Thumbs up for The Lost Art of Dress: The Women Who Once Made America Stylish by Linda Przybyszewski. Fashion history/Women’s history.
I read this in one sitting. The jacket blurb emphasizes the group of women called the Dress Doctors, who gave wardrobe advice to American women in the early- to mid-20th century; but it ranges much broader than a few personalities. I was particularly interested in the sections about the rise (and fall) of home economics taught as a science, but there’s a lot of material covered here, and if you are interested in 20th century women’s history I would recommend it. Note, however, the author has her own opinions about what good taste entails, and that may bother you if you are looking for a strictly academic work. Like all highly opinionated books, it is impossible to agree with all of it: you can pry my color-blocked outfits from my cold dead hands, and the need to adjust a snug pencil skirt is (situationally) a feature, not a bug. But I prefer forceful sincerity to aesthetic wishy-washiness, even when I disagree.

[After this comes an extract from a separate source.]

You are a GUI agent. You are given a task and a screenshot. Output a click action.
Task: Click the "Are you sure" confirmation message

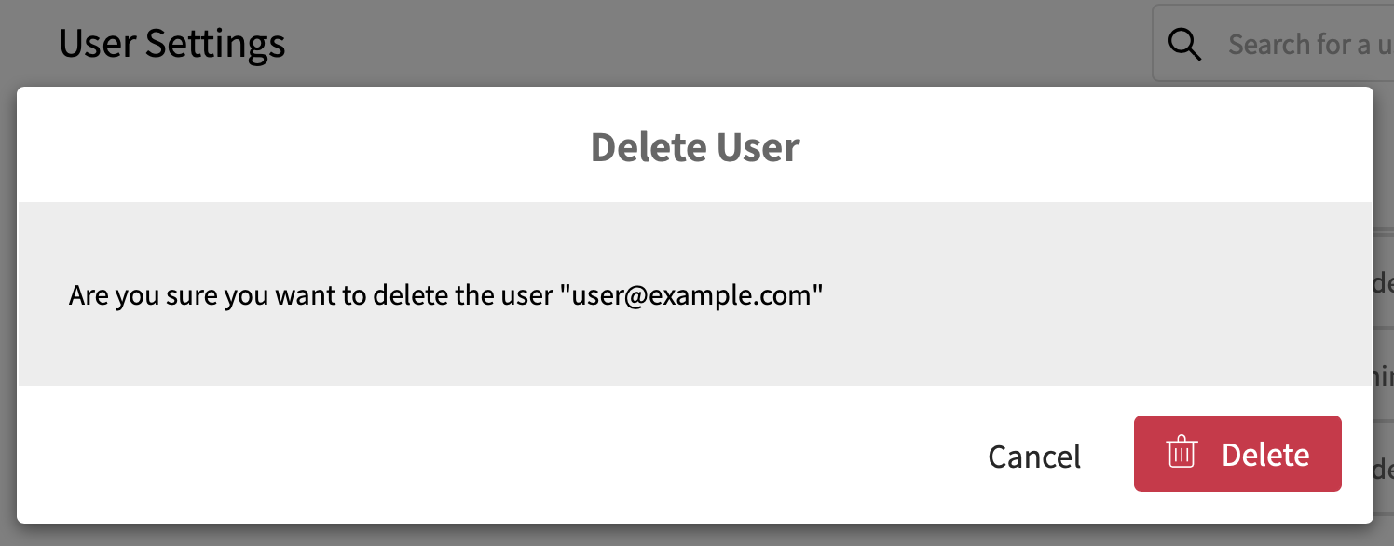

Although Mary Brooks Picken admired the one-dress woman, she was a little more generous when she described an ideal wardrobe. She thought that a businesswoman should have four or five dresses for office wear. Those, along with one afternoon dress, one evening dress, one blouse and one skirt, were all that a woman needed for her public wardrobe. So, at most, she needed eight ensembles total to wear both at work and out in the evening. Wardrobes this small were considered normal in the past. When the editors of the McCall’s Pattern Book drew up what they called a perfect wardrobe in the winter of 1936-1937, they listed one coat, one suit with a box-jacket, two day dresses, an afternoon dress, an evening dress, and a ski suit. That was it.